CCAN monitors 74 nonprofit groups from Iowa City to the Cedar Rapids area to help spread word about their volunteer needs and upcoming projects. Each day, it provides several action steps and is sharing a continuous flow of information throughout the day on the latest ways to help.

Founder Mandi Nichols shares a story that illustrates the benefit of overall coordination through the key groups. A member of CCAN’s Facebook group was utilizing the group to coordinate a donation trip to Cedar Rapids to a storm-ravaged apartment complex, when Nichols was able to connect that volunteer with Neely, who was already working directly with Aging Services in the same area.

The CCAN volunteers coordinated with Neely’s existing volunteers.
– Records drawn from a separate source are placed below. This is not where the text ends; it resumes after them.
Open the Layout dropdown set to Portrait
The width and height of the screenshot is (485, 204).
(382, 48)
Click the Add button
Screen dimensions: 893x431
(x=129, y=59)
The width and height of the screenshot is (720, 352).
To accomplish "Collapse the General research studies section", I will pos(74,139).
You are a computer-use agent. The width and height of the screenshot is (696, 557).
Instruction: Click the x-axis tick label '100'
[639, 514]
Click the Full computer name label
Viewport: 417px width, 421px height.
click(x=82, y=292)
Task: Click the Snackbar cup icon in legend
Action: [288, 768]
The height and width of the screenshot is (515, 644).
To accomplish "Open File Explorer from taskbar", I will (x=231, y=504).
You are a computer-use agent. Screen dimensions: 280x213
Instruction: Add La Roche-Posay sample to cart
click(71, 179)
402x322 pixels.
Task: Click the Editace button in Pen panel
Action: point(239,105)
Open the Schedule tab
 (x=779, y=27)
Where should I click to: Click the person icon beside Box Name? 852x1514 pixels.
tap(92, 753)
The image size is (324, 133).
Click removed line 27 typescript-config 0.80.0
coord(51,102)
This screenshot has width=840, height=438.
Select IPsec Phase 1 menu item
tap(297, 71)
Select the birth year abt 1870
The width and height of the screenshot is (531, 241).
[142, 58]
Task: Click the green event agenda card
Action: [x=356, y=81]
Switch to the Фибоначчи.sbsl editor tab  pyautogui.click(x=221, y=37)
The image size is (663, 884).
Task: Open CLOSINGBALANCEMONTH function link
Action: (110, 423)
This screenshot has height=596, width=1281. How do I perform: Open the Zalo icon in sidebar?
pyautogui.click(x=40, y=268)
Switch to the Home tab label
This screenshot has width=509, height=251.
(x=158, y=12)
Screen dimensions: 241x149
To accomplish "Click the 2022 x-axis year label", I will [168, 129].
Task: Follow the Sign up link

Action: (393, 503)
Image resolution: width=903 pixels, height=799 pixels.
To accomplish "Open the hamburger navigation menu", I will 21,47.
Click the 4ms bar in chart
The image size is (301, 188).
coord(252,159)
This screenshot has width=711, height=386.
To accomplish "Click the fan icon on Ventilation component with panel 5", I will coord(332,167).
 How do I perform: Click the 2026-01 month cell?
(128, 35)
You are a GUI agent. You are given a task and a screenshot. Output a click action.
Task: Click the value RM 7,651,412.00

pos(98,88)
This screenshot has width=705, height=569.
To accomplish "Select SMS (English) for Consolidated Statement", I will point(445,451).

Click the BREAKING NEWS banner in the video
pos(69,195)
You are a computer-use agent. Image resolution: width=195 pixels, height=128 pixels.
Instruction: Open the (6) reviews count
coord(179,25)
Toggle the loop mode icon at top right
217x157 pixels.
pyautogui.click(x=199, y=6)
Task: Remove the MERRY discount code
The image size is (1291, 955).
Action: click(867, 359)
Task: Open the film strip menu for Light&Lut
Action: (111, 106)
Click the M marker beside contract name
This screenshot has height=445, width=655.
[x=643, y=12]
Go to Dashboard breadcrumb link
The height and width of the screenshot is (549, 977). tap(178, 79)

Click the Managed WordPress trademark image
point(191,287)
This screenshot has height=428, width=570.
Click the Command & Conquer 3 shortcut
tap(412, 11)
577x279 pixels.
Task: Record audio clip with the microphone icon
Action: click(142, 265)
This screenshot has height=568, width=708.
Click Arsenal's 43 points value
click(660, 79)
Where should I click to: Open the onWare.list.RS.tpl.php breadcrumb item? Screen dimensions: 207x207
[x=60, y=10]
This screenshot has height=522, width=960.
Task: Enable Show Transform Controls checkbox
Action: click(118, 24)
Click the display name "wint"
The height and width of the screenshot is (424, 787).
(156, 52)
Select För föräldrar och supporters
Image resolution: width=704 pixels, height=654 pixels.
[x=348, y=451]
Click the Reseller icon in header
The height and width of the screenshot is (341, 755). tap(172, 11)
Following Neely’s direction, the groups were able to able to cover eight buildings, each filled with 40 to 100 elderly residents, in a few hours.

“It’s really a matter of saving time,” says Nichols, on the benefits of individuals or groups joining in with the existing network rather than attempting to help meet needs on their own. “It avoids confusion and it really helps coordinate the response. And coordinated responses are more effective and less confusing.

“If people are more aware of us and pockets of needs that still exist, I hope they’d communicate that to us, and then we can work with the contacts we already have that may already be working on those issues. Or if we find that nobody is working on those issues, we can coordinate with each other.”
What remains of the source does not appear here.